そして、漸く神崎がその意味を理解した時、場面は転換して、さらに狂態を帯びながら意味不明になっていく。

秋澤が何度も繰り返しながら小さく「畜生、何度殺しても生き返る」と言っているのだと気がついた神崎の視界で、死体の腕がにゅうっと伸びた。

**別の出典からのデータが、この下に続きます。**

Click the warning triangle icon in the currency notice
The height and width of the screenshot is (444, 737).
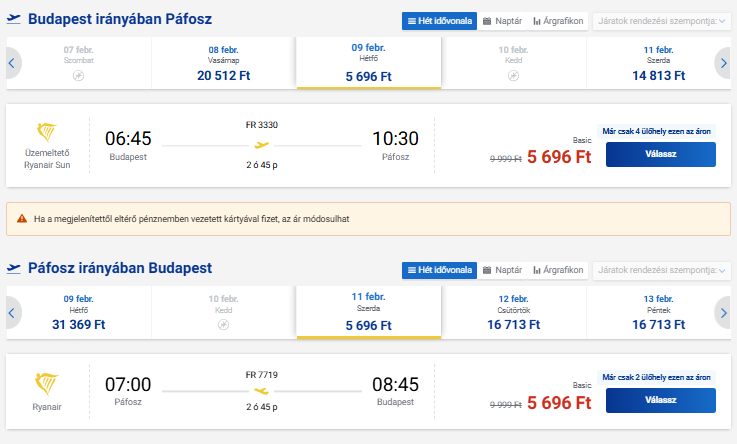coord(21,218)
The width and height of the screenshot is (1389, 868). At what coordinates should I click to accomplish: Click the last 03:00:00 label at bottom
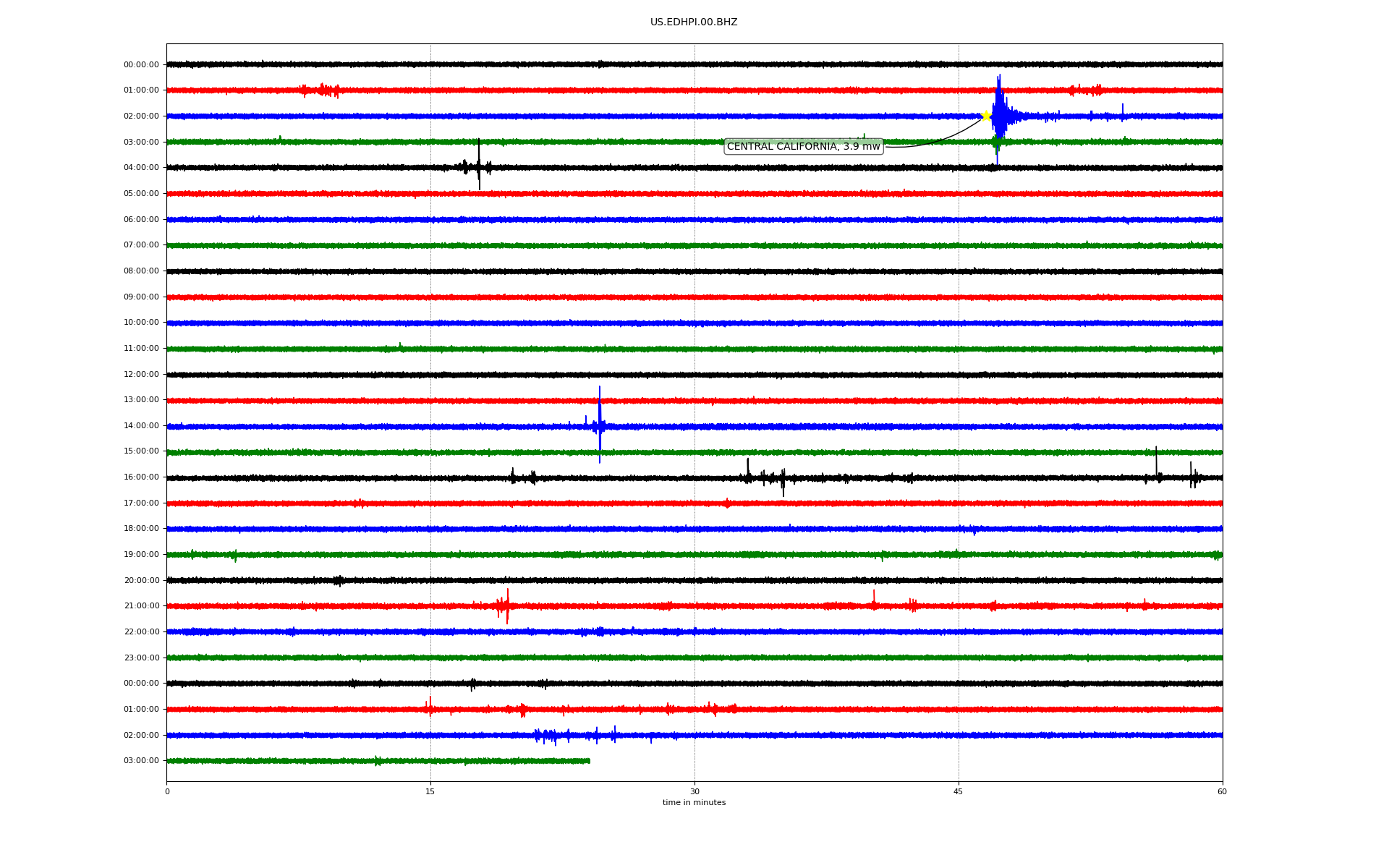tap(141, 761)
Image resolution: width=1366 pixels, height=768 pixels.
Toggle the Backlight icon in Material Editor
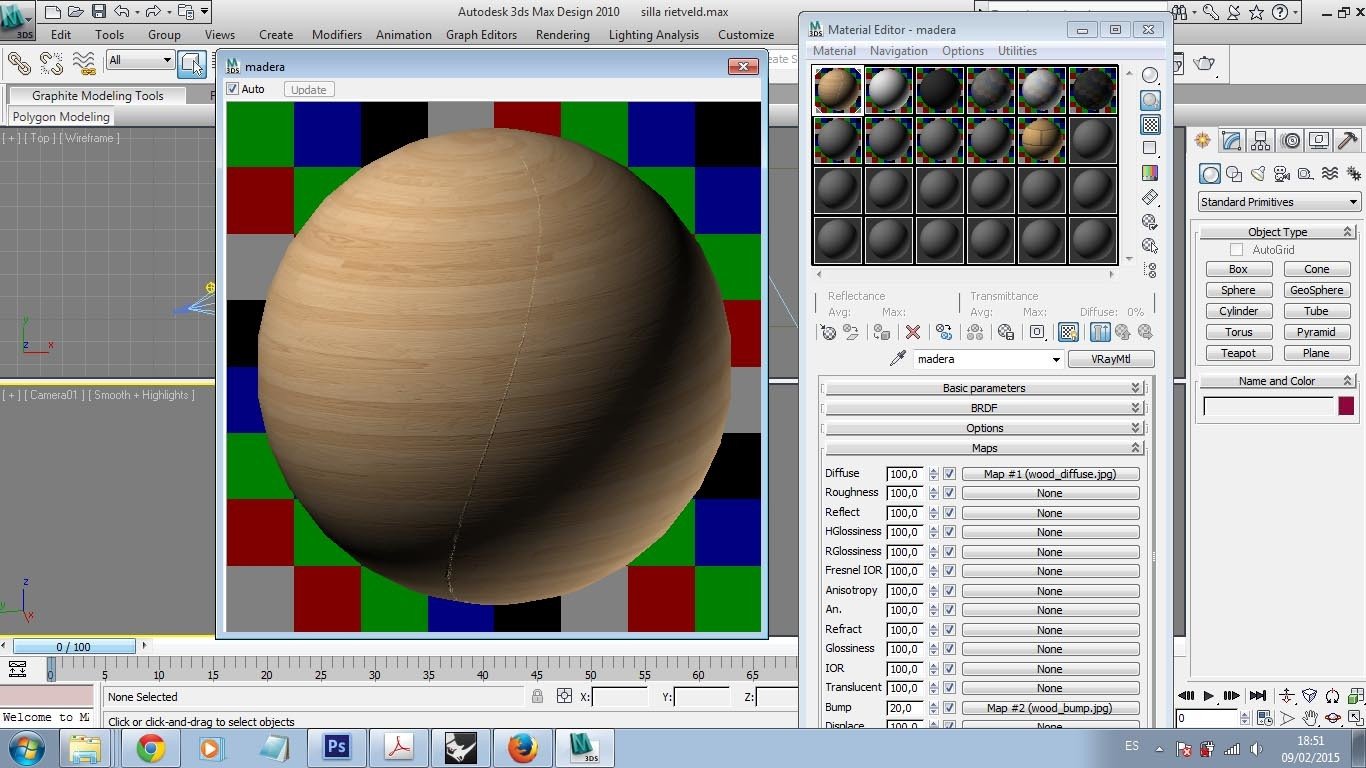[1150, 101]
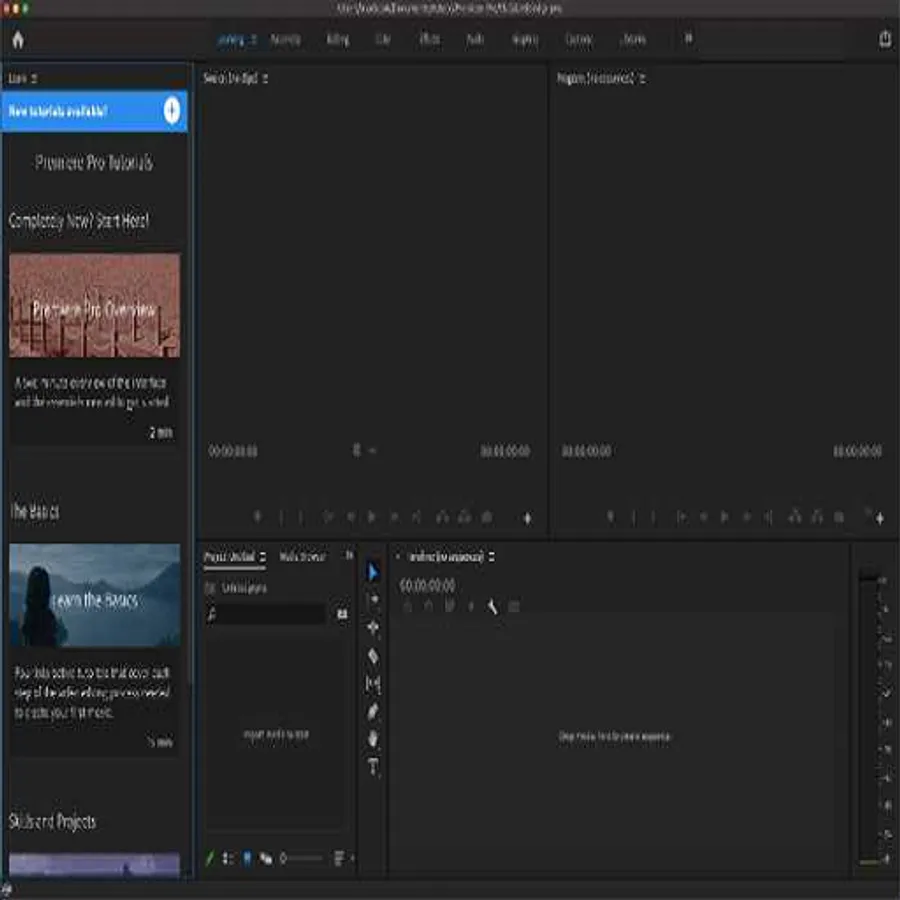Select the Hand tool
This screenshot has width=900, height=900.
[373, 739]
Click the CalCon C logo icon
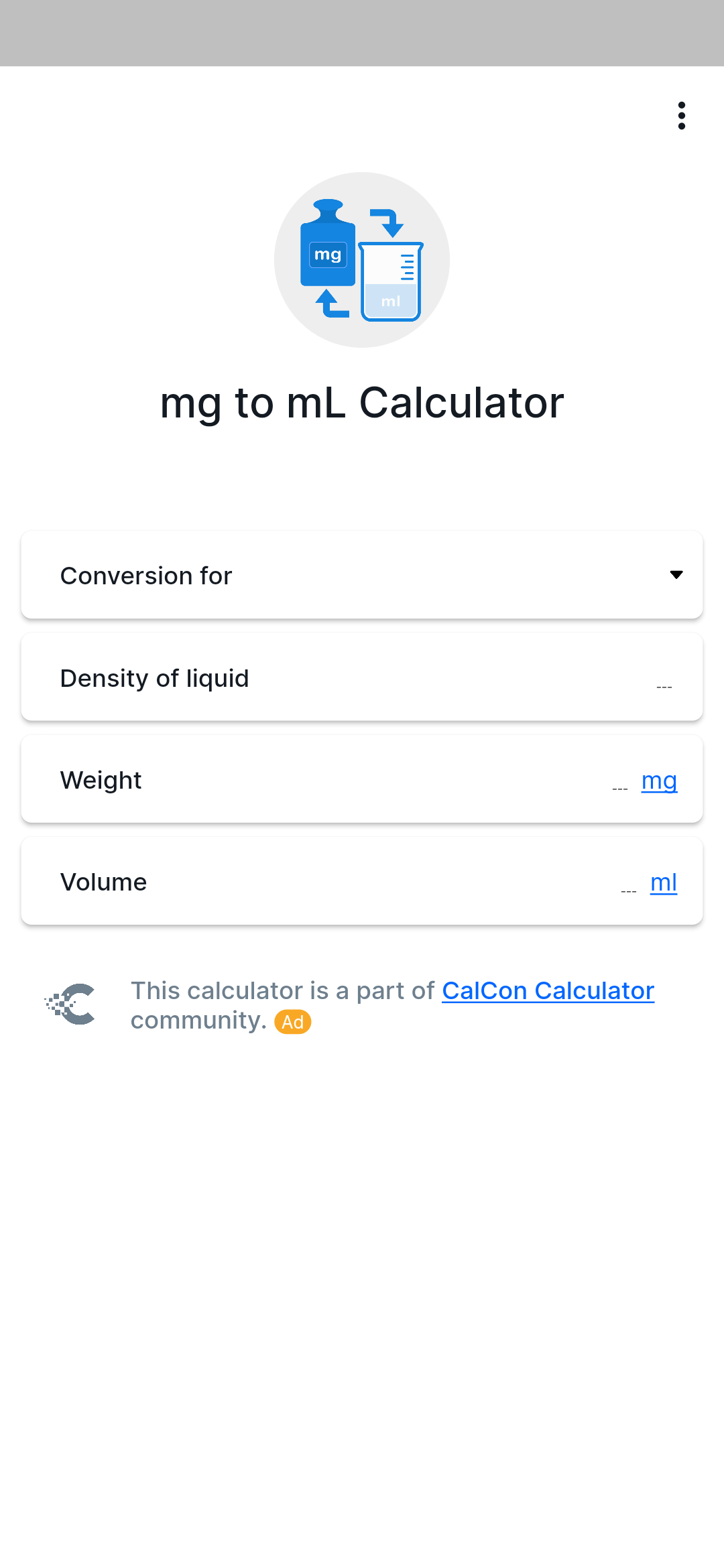 pos(70,1004)
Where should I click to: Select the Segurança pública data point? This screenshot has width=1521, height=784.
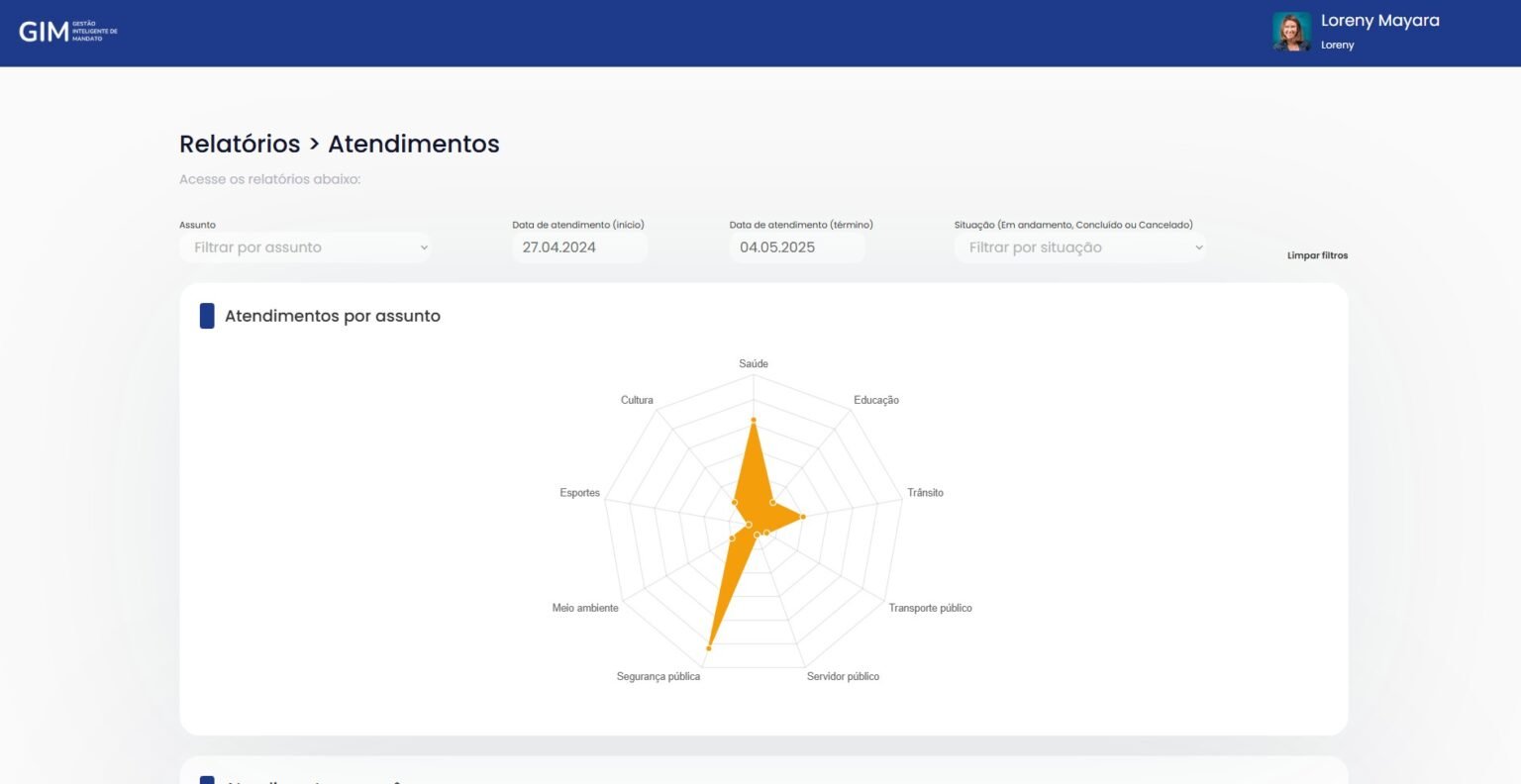709,647
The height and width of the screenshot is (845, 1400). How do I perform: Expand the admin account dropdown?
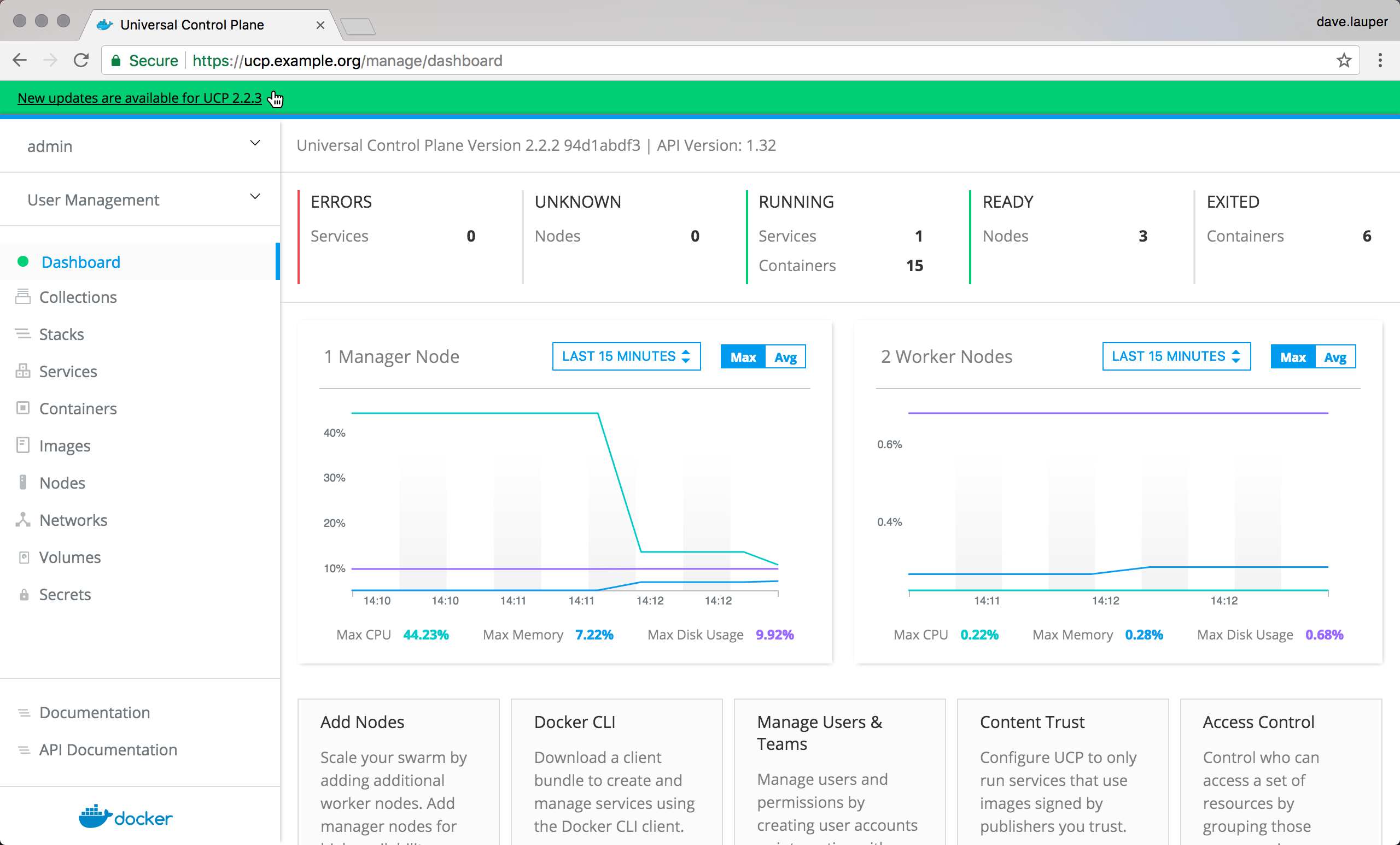click(x=254, y=144)
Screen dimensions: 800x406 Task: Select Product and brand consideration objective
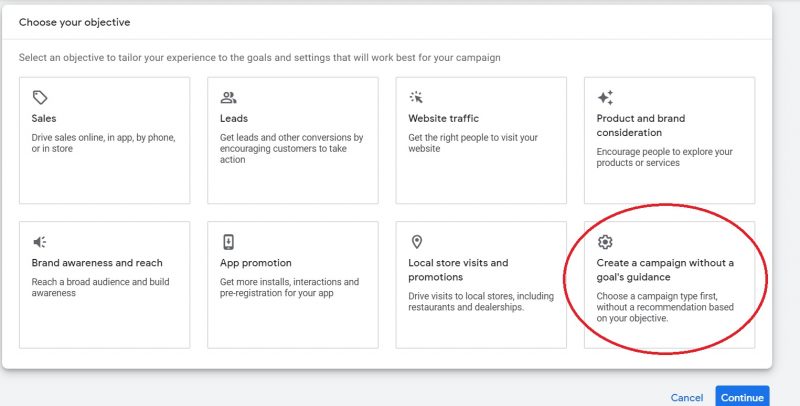point(669,140)
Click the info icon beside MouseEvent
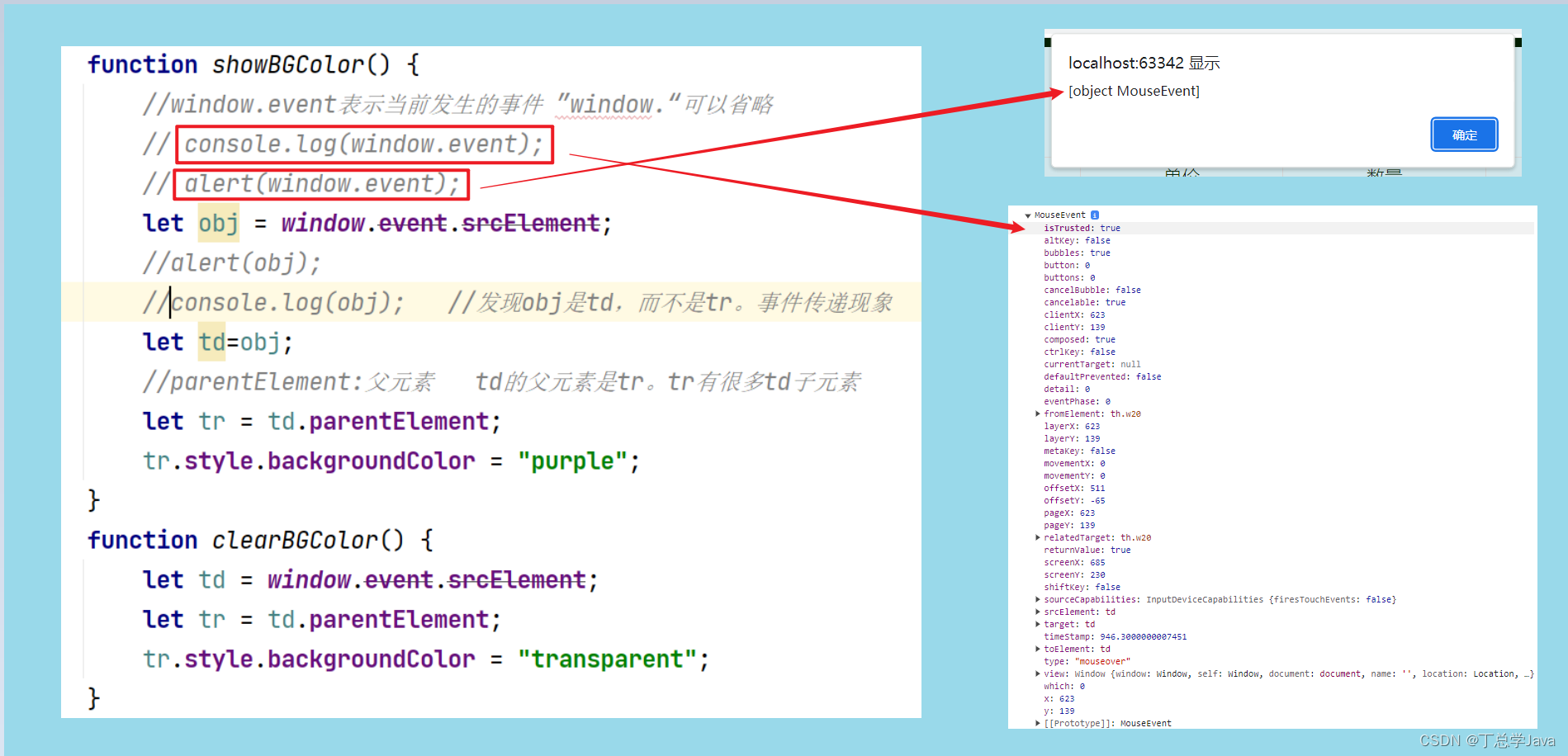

それは存外力強く、秋澤の右手首を掴みとると、そのまま赤子の手をひねるがごとく、彼の骨をぼっきりと折った。秋澤の絶叫、カメラのブレ、血溜まり、死体の肉の破片、何もかもがめちゃくちゃになる中、カメラの視点は何故か動き出した死体の顔に向けられた。

それは誰もが思わず目を背けたくなるほど、そして一度目にしてしまえば長い間食事が喉を通らず、昼夜問わずに悪夢に魘されるであろう、グロテスクな花畑であった。切り刻まれたために皮膚が破け、内側の肉がべろりと花弁のようにめくれ上がったその顔は、ところどころ骨が透けて見えた。眼球は零れ落ち、鼻が削げ、頬骨がうっすらと赤く色づいているのが、見るもの全てにひどく気味の悪い思いを抱かせた。

唐突に、何故か起き上がった死体の年齢は判別不能であった。性別は残った肉体から察するに、辛うじて線の細い男性であろうことが分かるが、それも確かではない。血が滴り落ちることによってまだらの赤に染められた白い髪の毛から、老人を思い起こさせるが、その割には秋澤を掴む手の甲は若々しくすべらかなものである。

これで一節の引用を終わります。